On this day in 1864, the once powerful Confederate Army of Tennessee is nearly destroyed when a Union army commanded by General George Thomas swarms over the Rebel trenches around Nashville.
The Battle of Nashville was the finale in a disastrous year for General John Bell Hood's Confederates. The Rebels lost a long summer campaign for Atlanta in September 1864 when Hood abandoned the city to the army of William T. Sherman. Hood then took his diminished force north into Tennessee. He hoped to draw Sherman out of the Deep South, but Sherman had enough troops to split his force and send part of it to chase Hood into Tennessee. In November, Sherman took the remainder of his army on his march across Georgia. On November 30, Hood attacked the troops of General John Schofield at Franklin, Tennessee. The Confederates suffered heavy casualties and much of the army's leadership structure was destroyed: Twelve generals were killed or wounded along with 60 regimental leaders. When Schofield moved north to Nashville to join Thomas, Hood followed him and dug his army in outside of Nashville's formidable defenses.

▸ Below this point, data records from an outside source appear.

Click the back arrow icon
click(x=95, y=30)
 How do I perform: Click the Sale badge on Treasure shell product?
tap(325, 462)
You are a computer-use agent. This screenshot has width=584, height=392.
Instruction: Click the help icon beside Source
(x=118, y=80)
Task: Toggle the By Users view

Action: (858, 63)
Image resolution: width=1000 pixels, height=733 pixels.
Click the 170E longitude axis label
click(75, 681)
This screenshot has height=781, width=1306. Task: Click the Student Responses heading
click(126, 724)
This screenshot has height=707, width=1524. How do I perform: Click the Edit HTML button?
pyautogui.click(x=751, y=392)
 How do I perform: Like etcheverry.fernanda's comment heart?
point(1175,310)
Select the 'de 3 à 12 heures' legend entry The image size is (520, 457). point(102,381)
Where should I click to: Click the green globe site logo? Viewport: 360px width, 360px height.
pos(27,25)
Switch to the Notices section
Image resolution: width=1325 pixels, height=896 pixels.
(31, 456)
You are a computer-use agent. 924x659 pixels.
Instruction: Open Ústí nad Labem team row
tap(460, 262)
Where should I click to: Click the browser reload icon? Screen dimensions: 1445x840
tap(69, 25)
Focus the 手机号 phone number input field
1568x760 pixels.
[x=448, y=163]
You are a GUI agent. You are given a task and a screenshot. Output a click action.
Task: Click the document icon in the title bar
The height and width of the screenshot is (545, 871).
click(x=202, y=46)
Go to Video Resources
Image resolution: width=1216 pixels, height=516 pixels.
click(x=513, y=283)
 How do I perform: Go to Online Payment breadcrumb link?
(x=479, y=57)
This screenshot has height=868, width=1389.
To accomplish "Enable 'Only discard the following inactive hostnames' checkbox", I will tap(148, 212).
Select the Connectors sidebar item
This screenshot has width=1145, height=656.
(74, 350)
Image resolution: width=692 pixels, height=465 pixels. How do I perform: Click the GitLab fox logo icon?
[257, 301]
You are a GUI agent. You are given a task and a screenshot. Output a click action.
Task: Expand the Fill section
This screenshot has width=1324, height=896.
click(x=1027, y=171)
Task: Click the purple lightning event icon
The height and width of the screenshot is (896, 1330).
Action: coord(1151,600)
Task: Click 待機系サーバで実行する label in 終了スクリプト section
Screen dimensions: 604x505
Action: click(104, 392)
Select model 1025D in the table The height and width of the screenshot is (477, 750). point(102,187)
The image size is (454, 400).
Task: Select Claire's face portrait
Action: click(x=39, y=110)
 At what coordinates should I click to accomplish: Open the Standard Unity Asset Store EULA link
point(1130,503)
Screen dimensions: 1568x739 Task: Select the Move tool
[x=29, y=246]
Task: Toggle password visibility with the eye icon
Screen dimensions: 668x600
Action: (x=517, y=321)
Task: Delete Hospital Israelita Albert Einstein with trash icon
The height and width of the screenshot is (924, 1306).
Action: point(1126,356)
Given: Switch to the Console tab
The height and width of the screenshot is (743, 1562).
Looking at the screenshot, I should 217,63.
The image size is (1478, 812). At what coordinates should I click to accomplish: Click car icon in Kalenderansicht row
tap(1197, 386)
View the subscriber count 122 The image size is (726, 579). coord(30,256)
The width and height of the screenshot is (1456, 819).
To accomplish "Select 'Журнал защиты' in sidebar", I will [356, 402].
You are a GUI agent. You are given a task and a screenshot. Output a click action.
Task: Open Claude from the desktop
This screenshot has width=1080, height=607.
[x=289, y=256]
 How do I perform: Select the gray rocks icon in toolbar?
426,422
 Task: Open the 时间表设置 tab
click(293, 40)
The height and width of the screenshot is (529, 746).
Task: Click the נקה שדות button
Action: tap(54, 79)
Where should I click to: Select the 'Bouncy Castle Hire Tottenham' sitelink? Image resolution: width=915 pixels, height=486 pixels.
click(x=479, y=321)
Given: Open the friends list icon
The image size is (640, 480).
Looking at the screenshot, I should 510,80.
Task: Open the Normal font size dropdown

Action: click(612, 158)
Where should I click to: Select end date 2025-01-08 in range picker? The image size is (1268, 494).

Thomas saw his chance to deal a decisive blow to Hood. More than 50,000 Yankees faced a Rebel force that now totaled less than 20,000. Historians have long questioned why Hood even approached the strongly fortified city with the odds so stacked against him. Early in the morning of December 15, Thomas sent a force under General James Steedman against the Confederates' right flank. The Union troops overran the Confederate trenches and drove the Rebels back more than a mile. The short December day halted the fighting, but Thomas struck again on December 16. This time, the entire Confederate line gave way and sent Hood's men from the field in a total rout. Only General Stephen Lee's valiant rear-guard action prevented complete destruction of the Confederate army.
More than 6,000 Rebels were killed or wounded and 3,000 Yankees lost their lives. Hood and his damaged army retreated to Mississippi, the Army of Tennessee no longer a viable offensive fighting force.